## TASK DETAILS
Transcribe all of the data below, line for line and without alteration, omitting the pictures.

## EXERCISE MATERIALS
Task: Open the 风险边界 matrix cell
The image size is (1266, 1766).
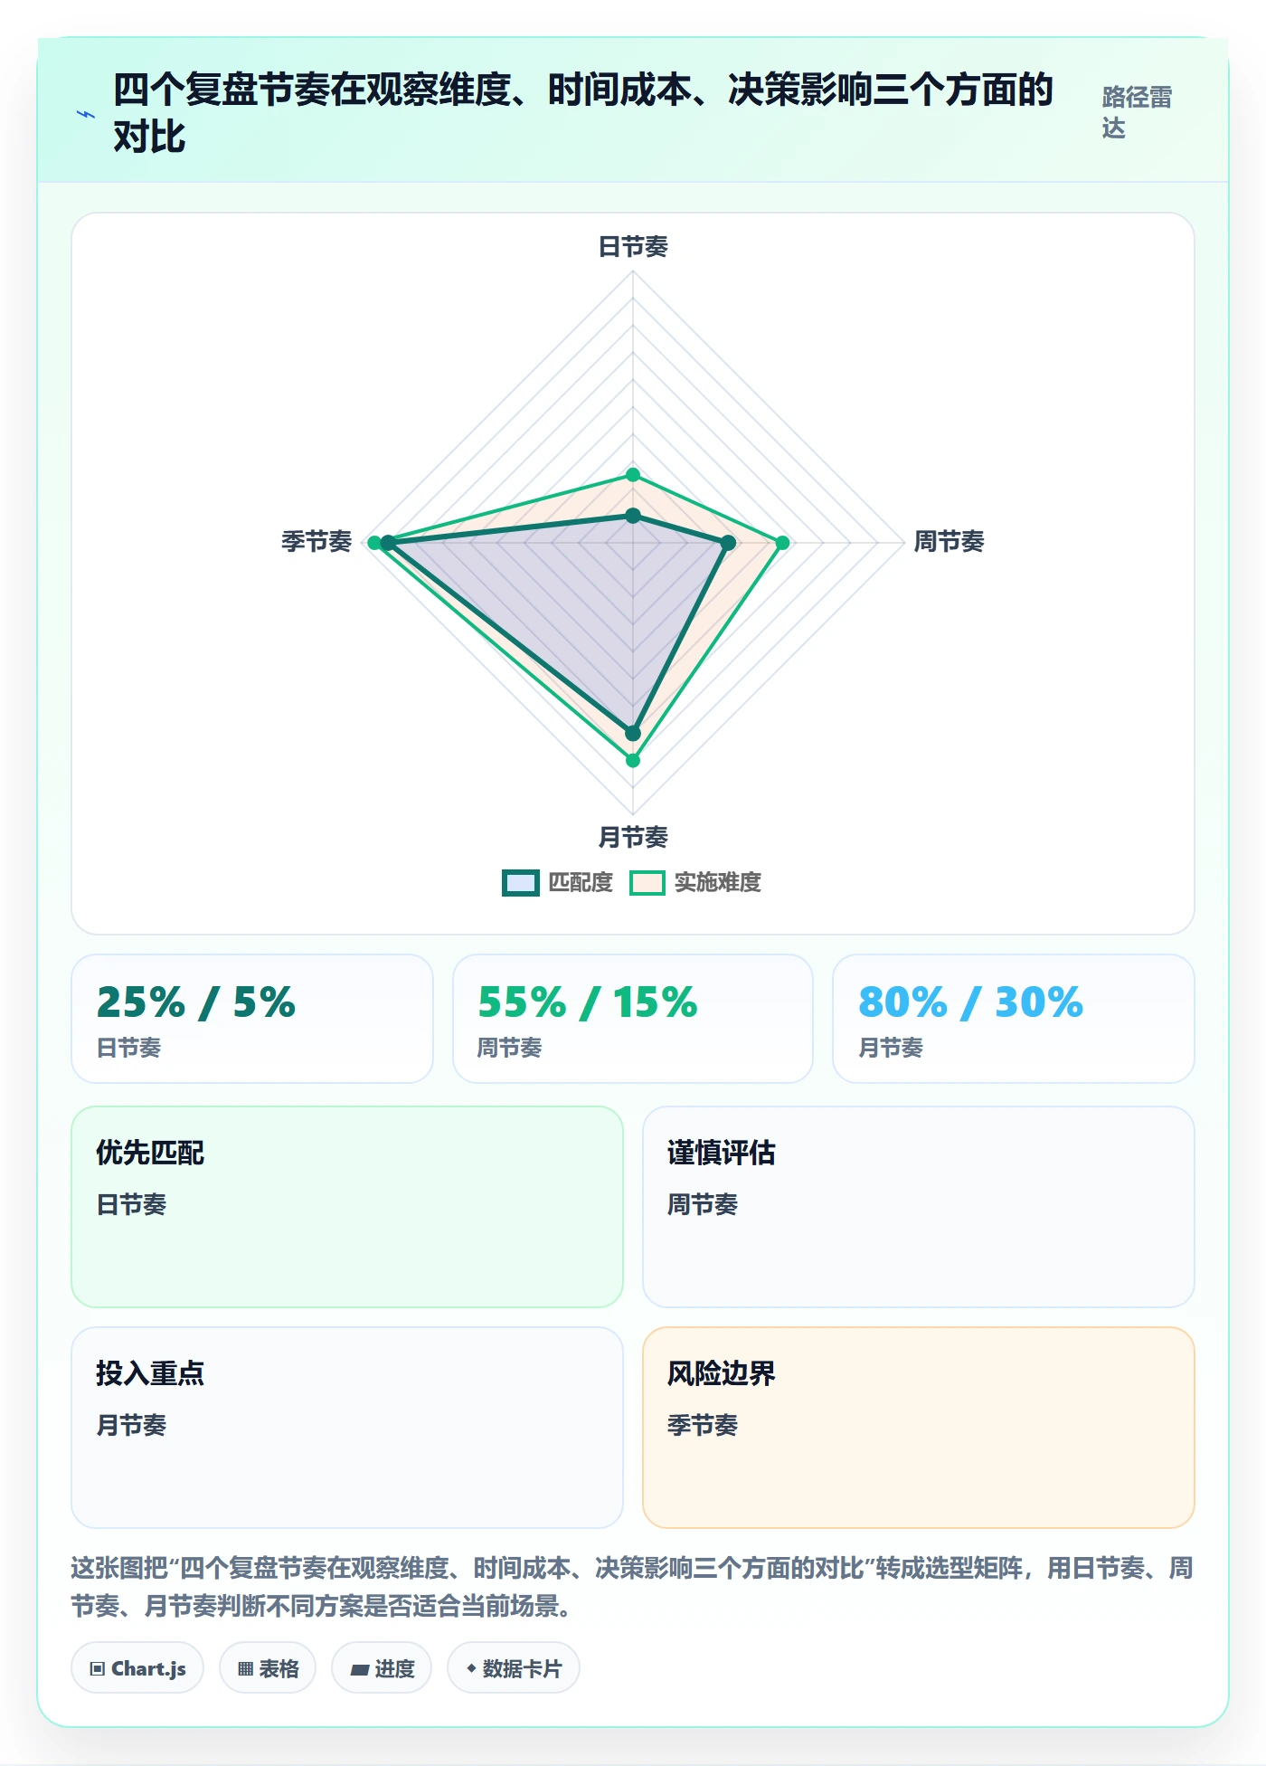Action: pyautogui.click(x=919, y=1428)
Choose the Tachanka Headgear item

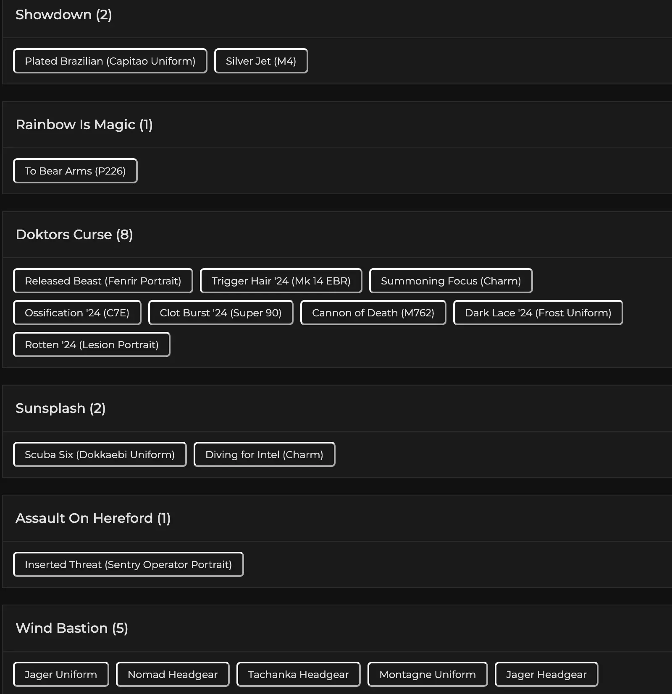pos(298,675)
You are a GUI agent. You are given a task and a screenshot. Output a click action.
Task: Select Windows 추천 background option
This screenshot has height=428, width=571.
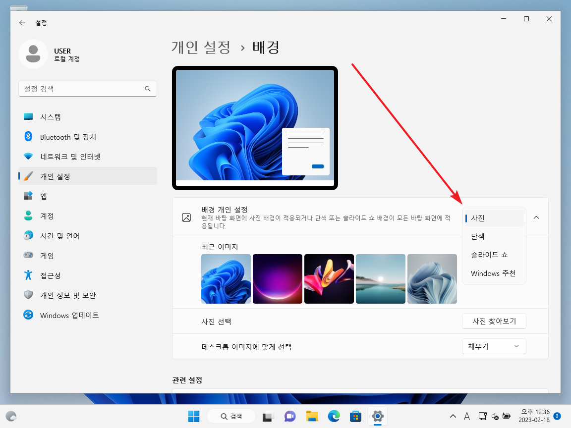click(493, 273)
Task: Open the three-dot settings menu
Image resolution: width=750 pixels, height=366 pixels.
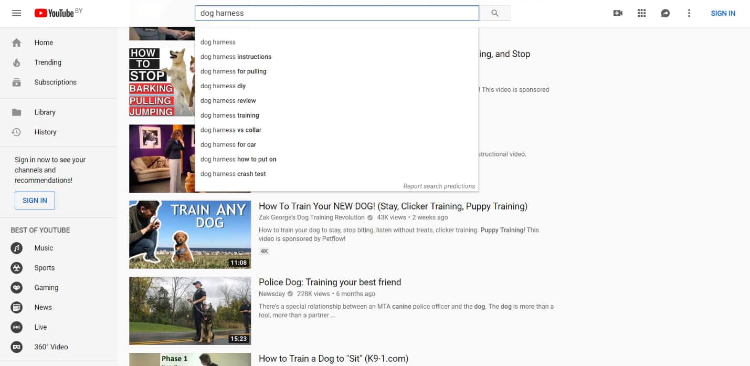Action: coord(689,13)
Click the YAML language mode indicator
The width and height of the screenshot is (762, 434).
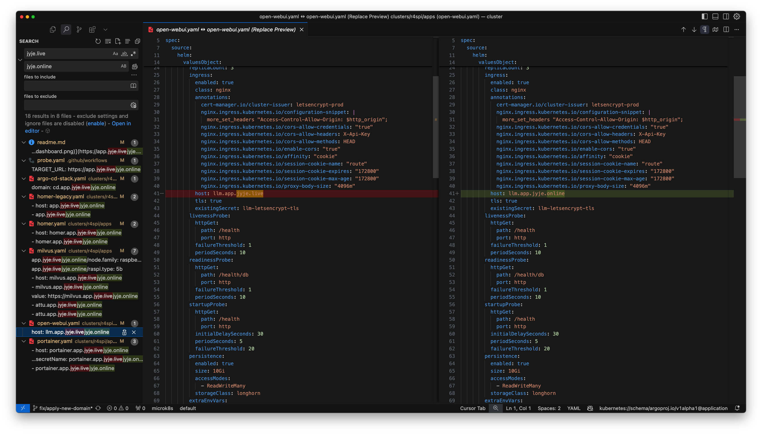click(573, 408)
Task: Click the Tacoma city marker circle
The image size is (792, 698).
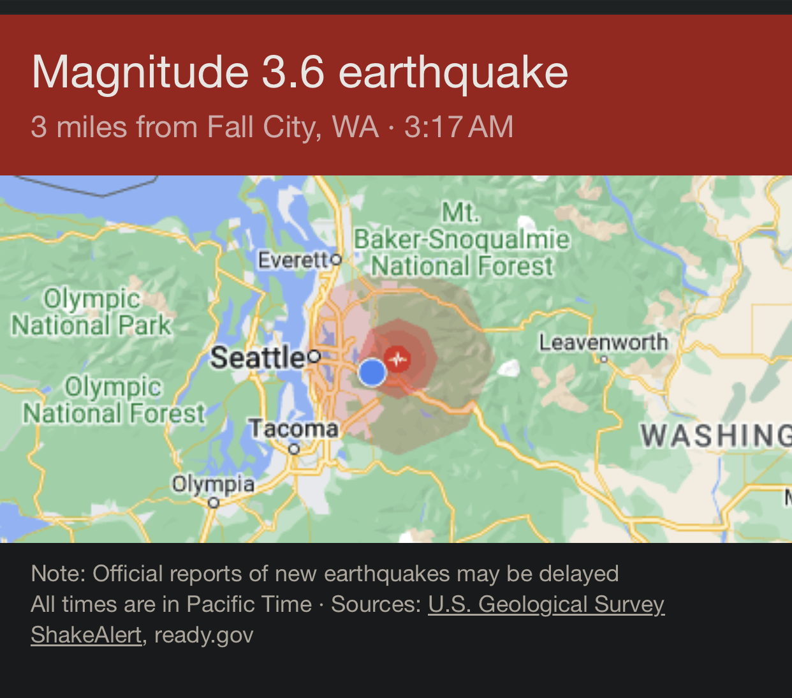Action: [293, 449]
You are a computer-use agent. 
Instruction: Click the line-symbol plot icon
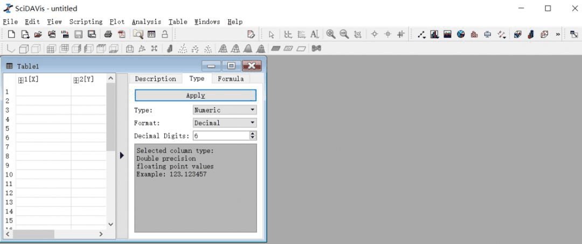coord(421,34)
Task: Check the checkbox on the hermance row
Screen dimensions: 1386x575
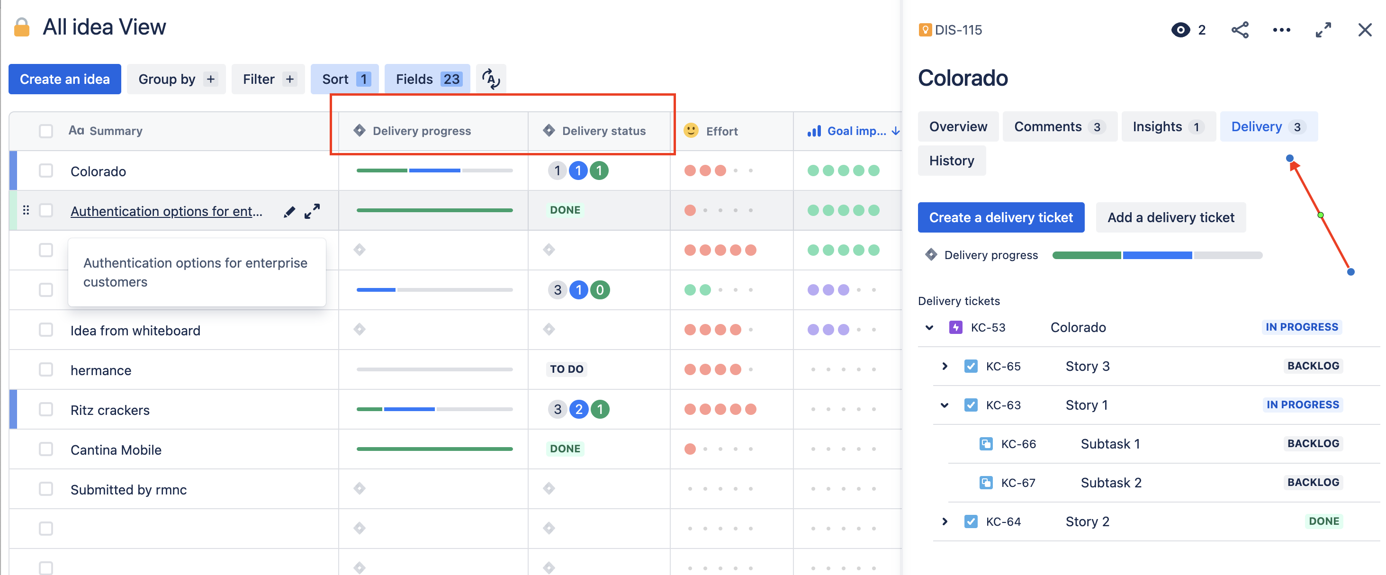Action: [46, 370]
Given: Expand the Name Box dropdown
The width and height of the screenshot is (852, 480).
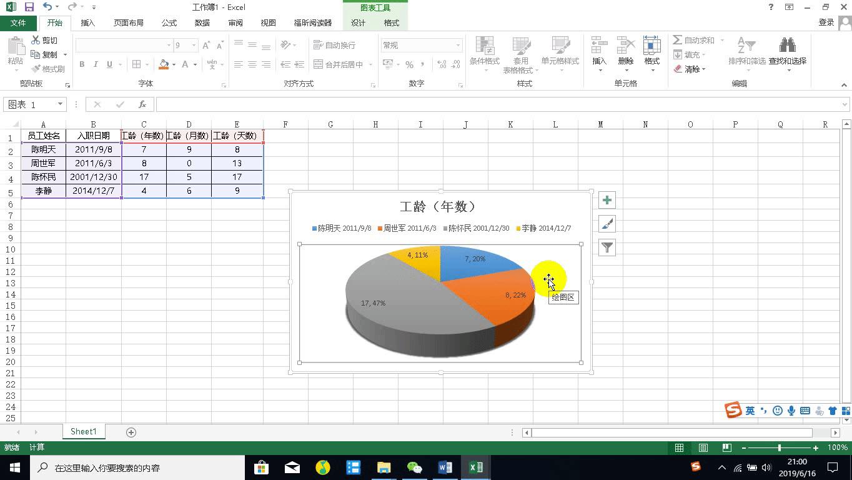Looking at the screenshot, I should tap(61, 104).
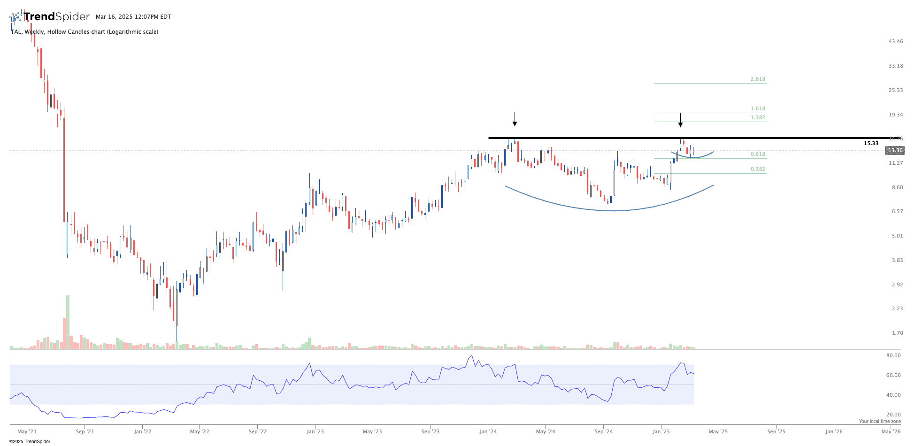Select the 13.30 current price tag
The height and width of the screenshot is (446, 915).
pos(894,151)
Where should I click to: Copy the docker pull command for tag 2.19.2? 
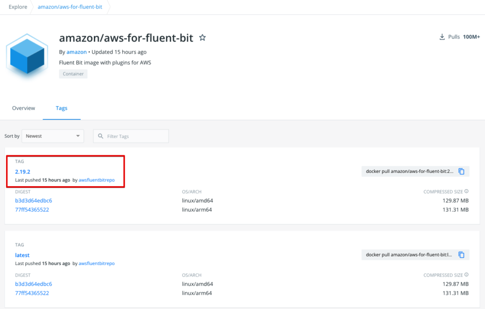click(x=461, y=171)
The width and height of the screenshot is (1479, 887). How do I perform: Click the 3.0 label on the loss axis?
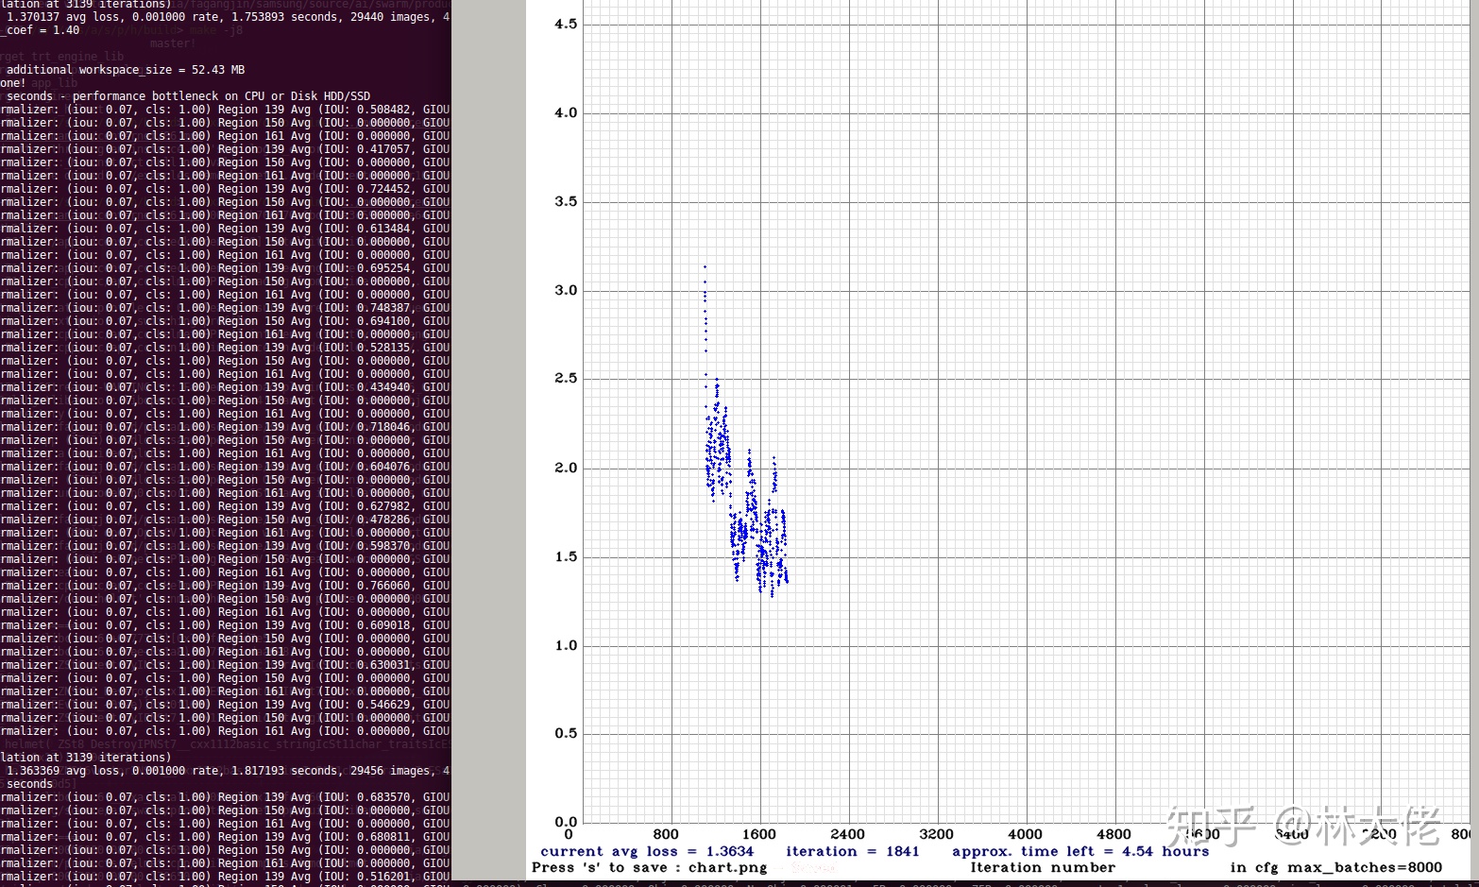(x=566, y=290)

## WORKED SOLUTION
Task: Open the 风险边界 matrix cell
The image size is (1266, 1766).
Action: pyautogui.click(x=919, y=1428)
Choose the Tachanka Headgear item

pos(298,675)
You are a GUI agent. You are given a task and a screenshot. Output a click action.
Task: Select Windows 추천 background option
This screenshot has height=428, width=571.
click(493, 273)
Task: Open the three-dot settings menu
Image resolution: width=750 pixels, height=366 pixels.
Action: coord(689,13)
Click the YAML language mode indicator
The width and height of the screenshot is (762, 434).
click(573, 408)
Task: Click the Tacoma city marker circle
The image size is (792, 698).
Action: [293, 449]
You are a computer-use agent. 
Instruction: Click the line-symbol plot icon
coord(421,34)
Task: Check the checkbox on the hermance row
Screen dimensions: 1386x575
Action: [46, 370]
Given: Expand the Name Box dropdown
The width and height of the screenshot is (852, 480).
Looking at the screenshot, I should tap(61, 104).
Select the 13.30 current price tag
The height and width of the screenshot is (446, 915).
pos(894,151)
Where should I click to: Copy the docker pull command for tag 2.19.2? 
click(x=461, y=171)
The width and height of the screenshot is (1479, 887). How do I perform: Click the 3.0 label on the loss axis?
(x=566, y=290)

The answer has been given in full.